_Exercise brief_
Can you copy out the rows below word for word, leaving out the pictures?

_Data shown_
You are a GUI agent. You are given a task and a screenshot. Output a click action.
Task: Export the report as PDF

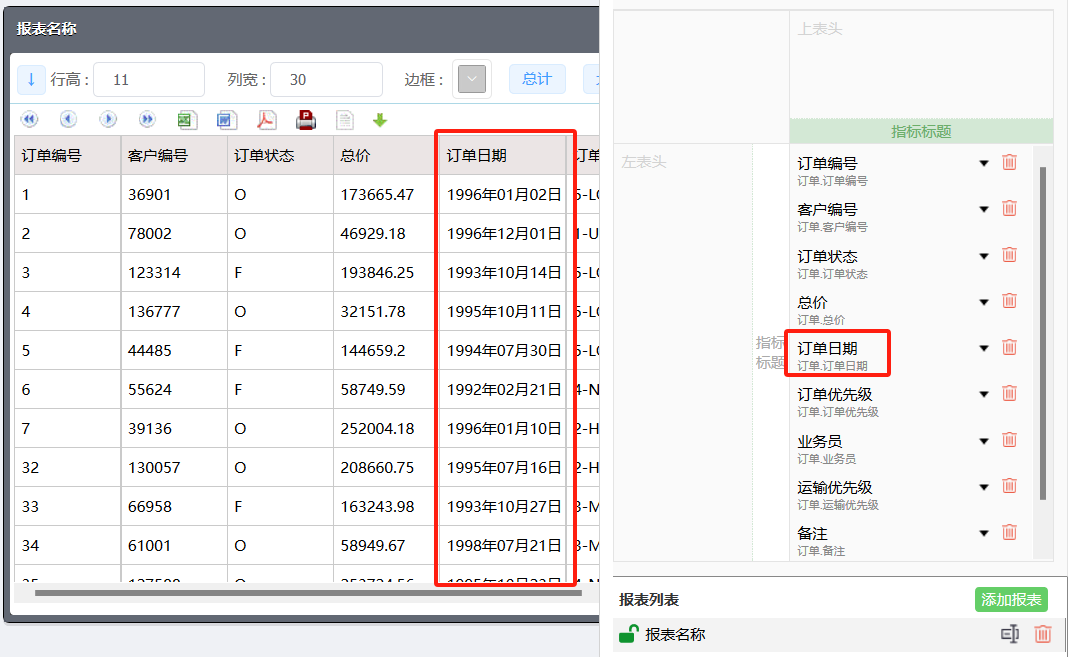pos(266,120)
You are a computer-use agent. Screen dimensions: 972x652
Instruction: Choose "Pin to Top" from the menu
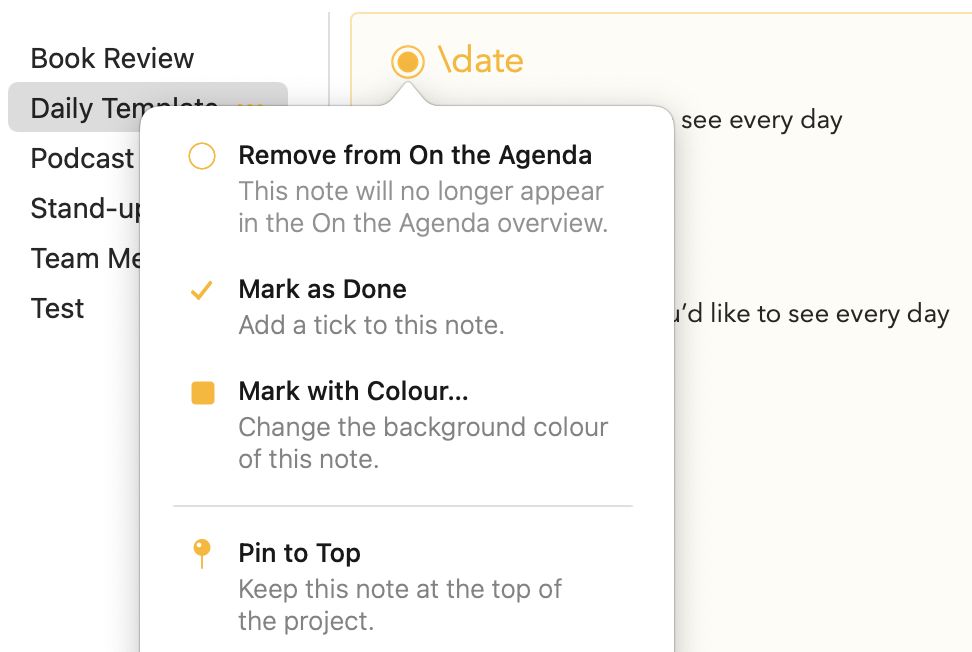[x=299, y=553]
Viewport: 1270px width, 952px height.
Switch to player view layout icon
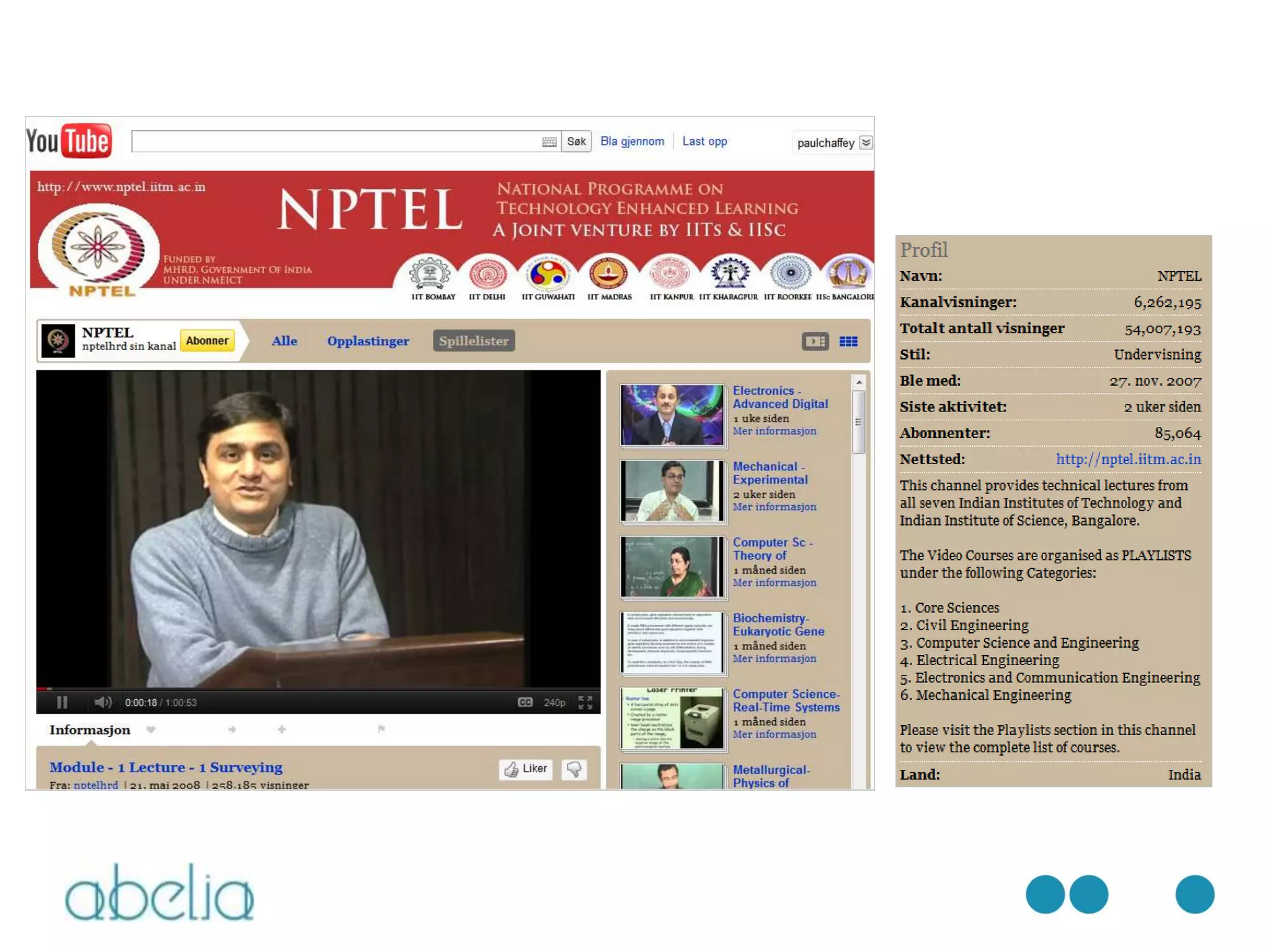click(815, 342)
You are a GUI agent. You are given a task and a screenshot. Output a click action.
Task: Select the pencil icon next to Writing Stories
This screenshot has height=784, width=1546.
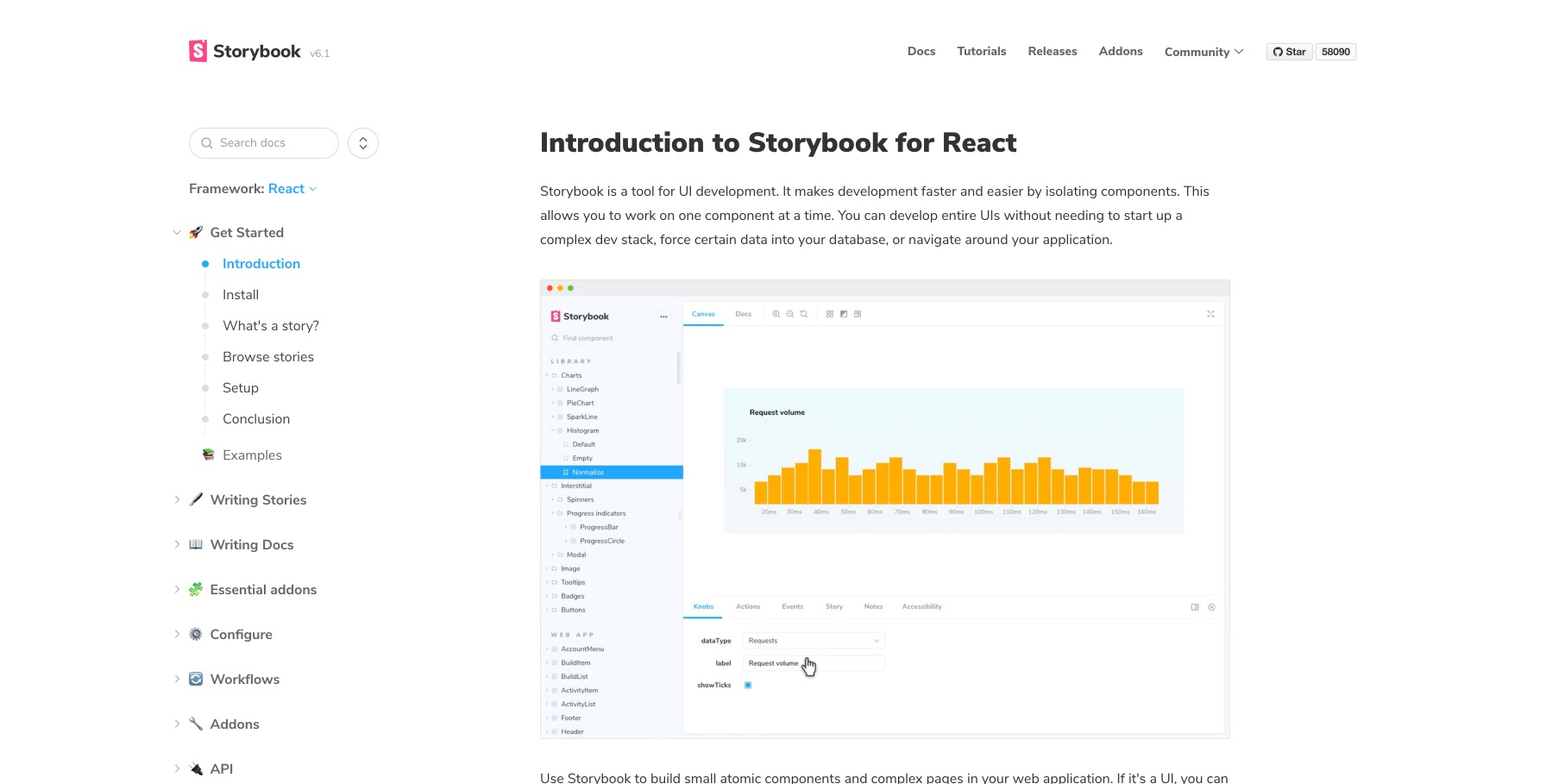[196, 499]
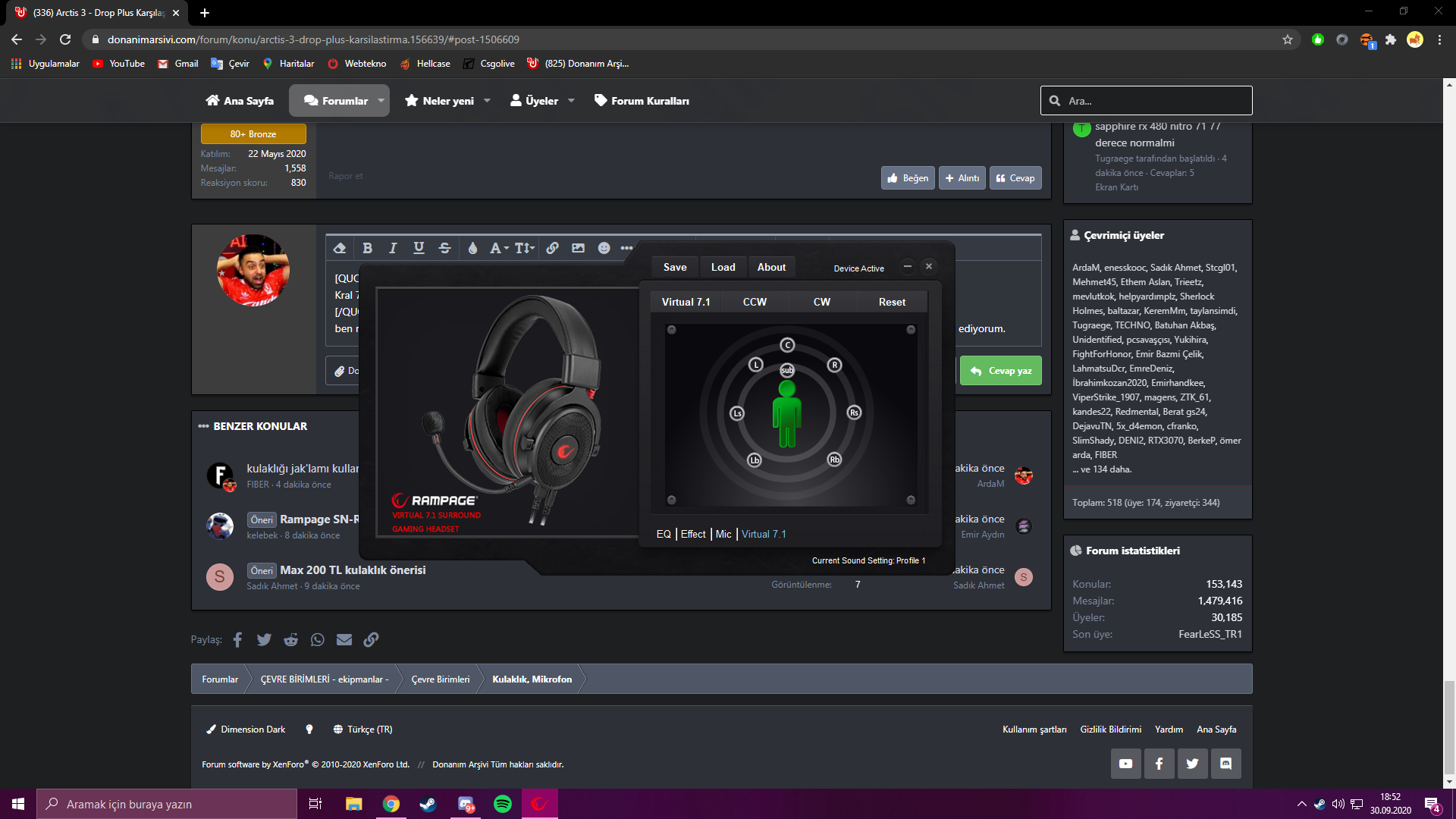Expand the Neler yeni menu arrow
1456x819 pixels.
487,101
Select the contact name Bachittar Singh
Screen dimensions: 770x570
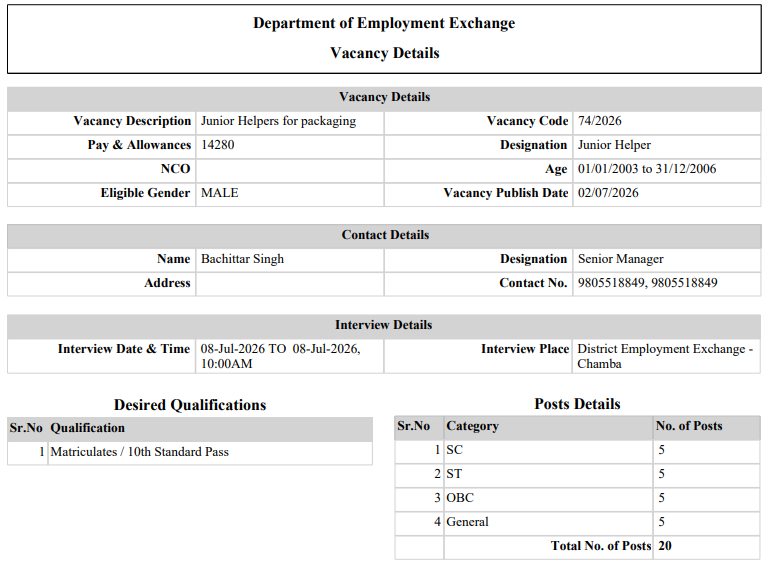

_Exercise answer_
You are a GUI agent. You are given a task and a screenshot. Output a click action.
Task: Export the report as PDF

pos(266,120)
You are a computer-use agent. Screen dimensions: 972x652
Instruction: Choose "Pin to Top" from the menu
[x=299, y=553]
Viewport: 1270px width, 952px height.
Switch to player view layout icon
click(815, 342)
You are a GUI agent. You are given a task and a screenshot. Output a click action.
Task: Select the pencil icon next to Writing Stories
This screenshot has height=784, width=1546.
[196, 499]
Expand the Neler yeni menu arrow
1456x819 pixels.
487,101
Select the contact name Bachittar Singh
Screen dimensions: 770x570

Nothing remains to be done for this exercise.